“Everybody Wants a Choice” in Dual Language Education of El Nuevo Sur: Whiteness as the Gloss for Everybody in Media Discourses of Multilingual Education

Claudia Cervantes-Soon, Arizona State University
James Gambrell, Kennesaw State University
G. Sue Kasun, Georgia State University
Wenyang Sun, The University of North Carolina System
Juan A. Freire, Brigham Young University
Lisa M. Dorner, University of Missouri

Abstract

Georgia and North Carolina are part of what some call the New Latinx South, a region where Latinx populations more than doubled recently. Both states have struggled to educate language minoritized students (evidenced by low graduation rates), yet are among the top three states for numbers of dual language (DL) programs in the Southeast.
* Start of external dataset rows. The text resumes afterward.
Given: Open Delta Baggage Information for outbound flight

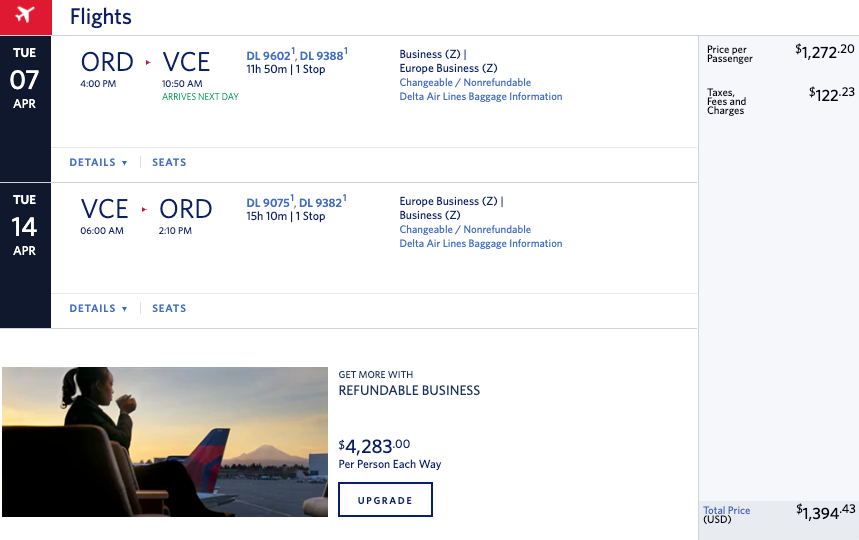Looking at the screenshot, I should [x=481, y=97].
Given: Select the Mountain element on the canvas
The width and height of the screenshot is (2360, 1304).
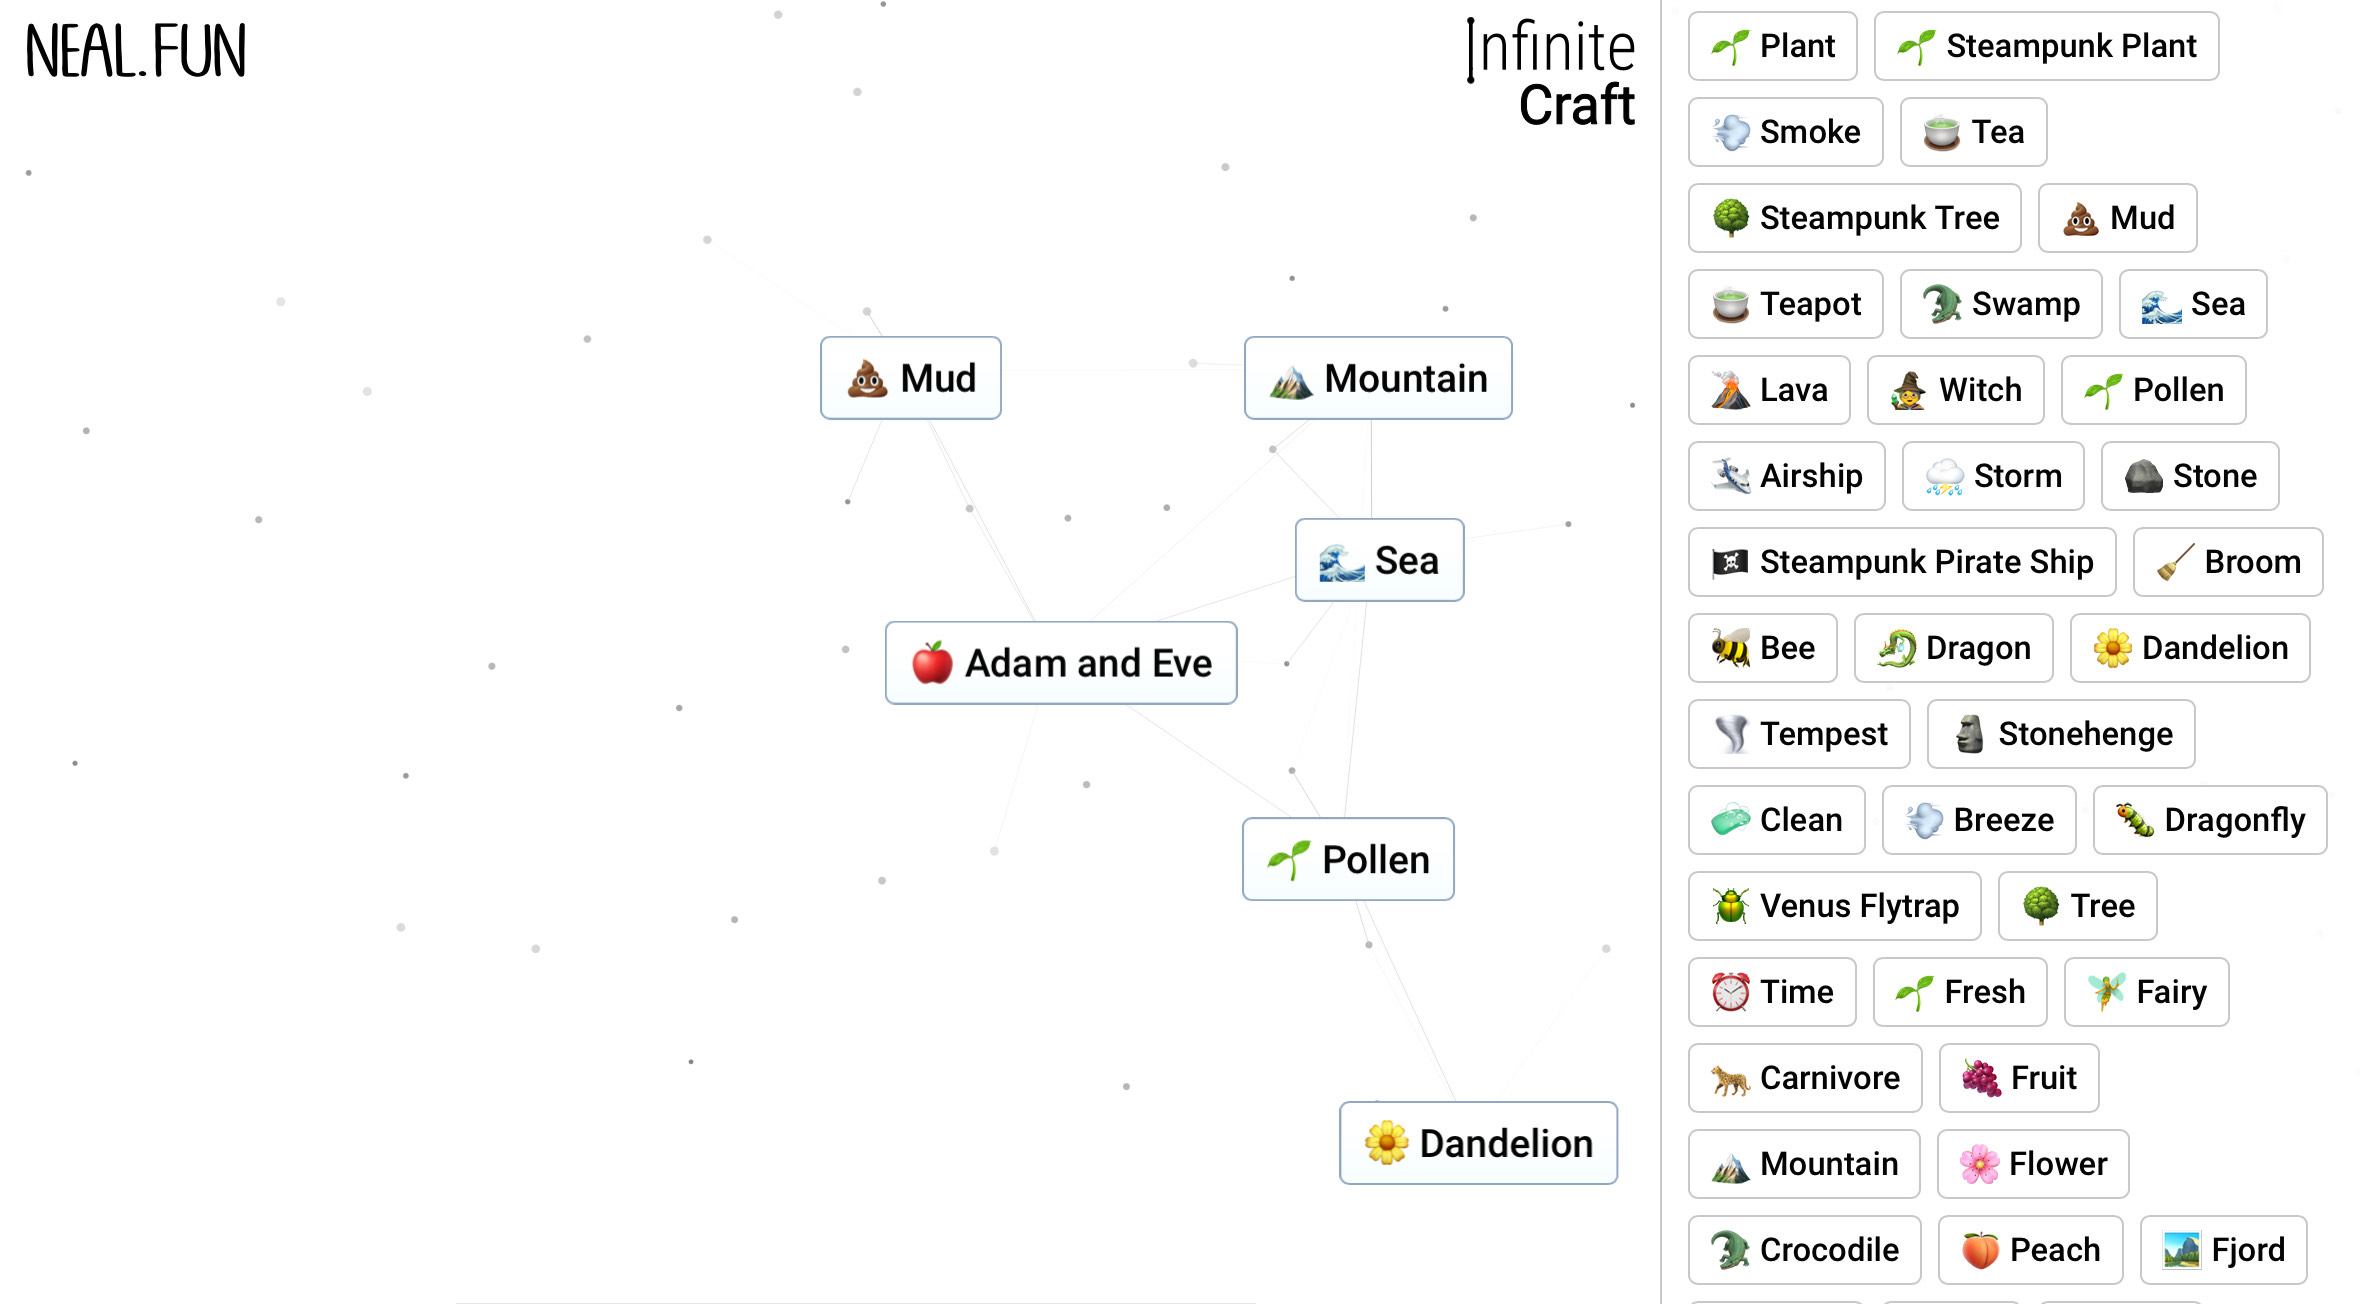Looking at the screenshot, I should pos(1377,378).
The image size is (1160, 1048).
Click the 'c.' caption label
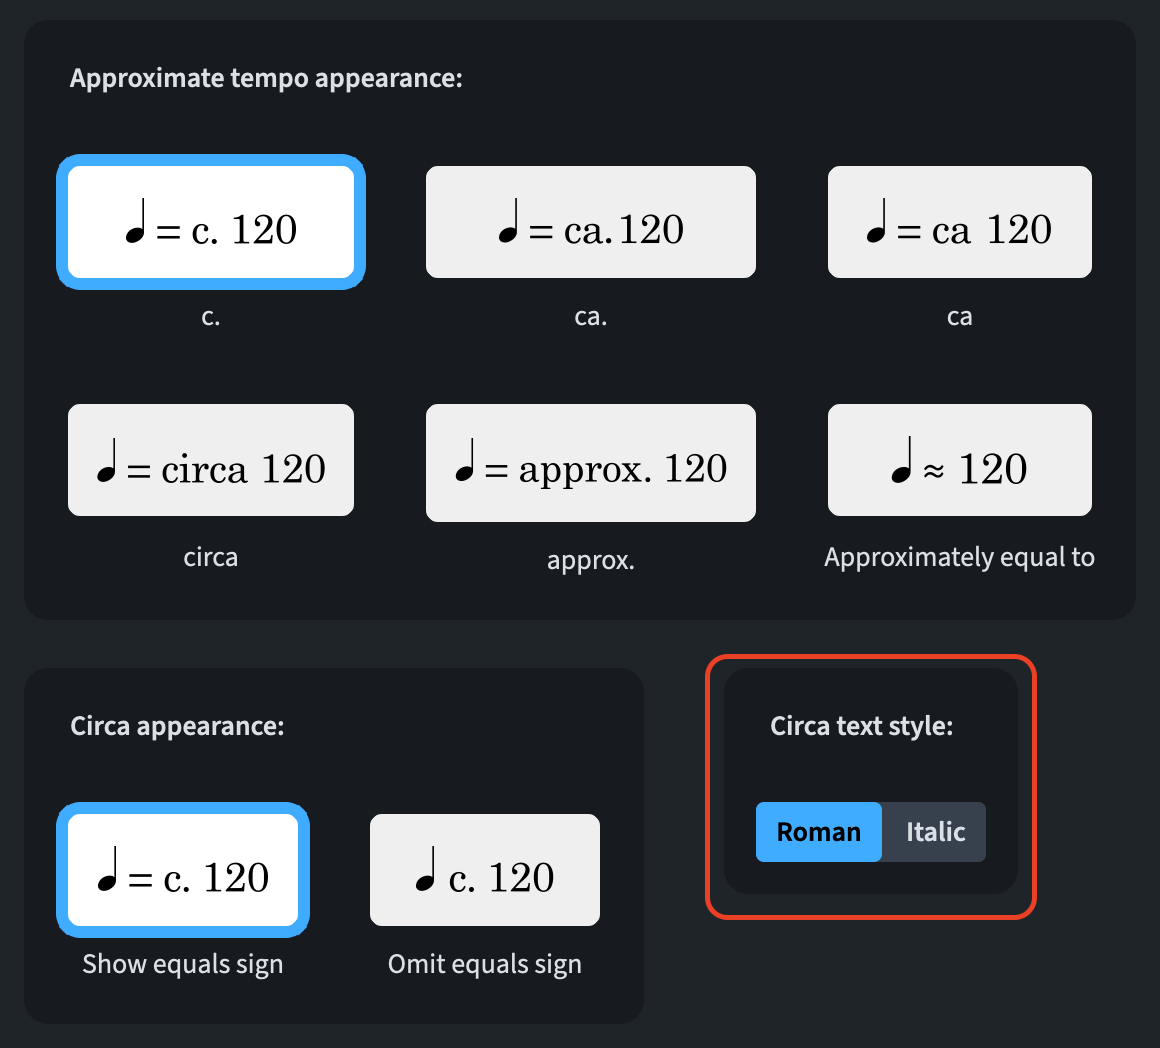coord(211,317)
This model integrates English speakers and speakers of a minoritized language to promote biliteracy for all, disrupting a legacy of English-only education. Such contradictions, along with the Southeast’s complex history of racial relations, create tensions and opportunities for DL. Through media content analysis, informed by LatCrit, we examined discourses about DL to determine ways DL is framed and conceived. Findings demonstrate how public discourses perpetuated notions of whom DL should serve, and for what purposes. The discussion identifies spaces of resistance DL supporters can engage to promote democratic, rather than neoliberal, articulations of DL.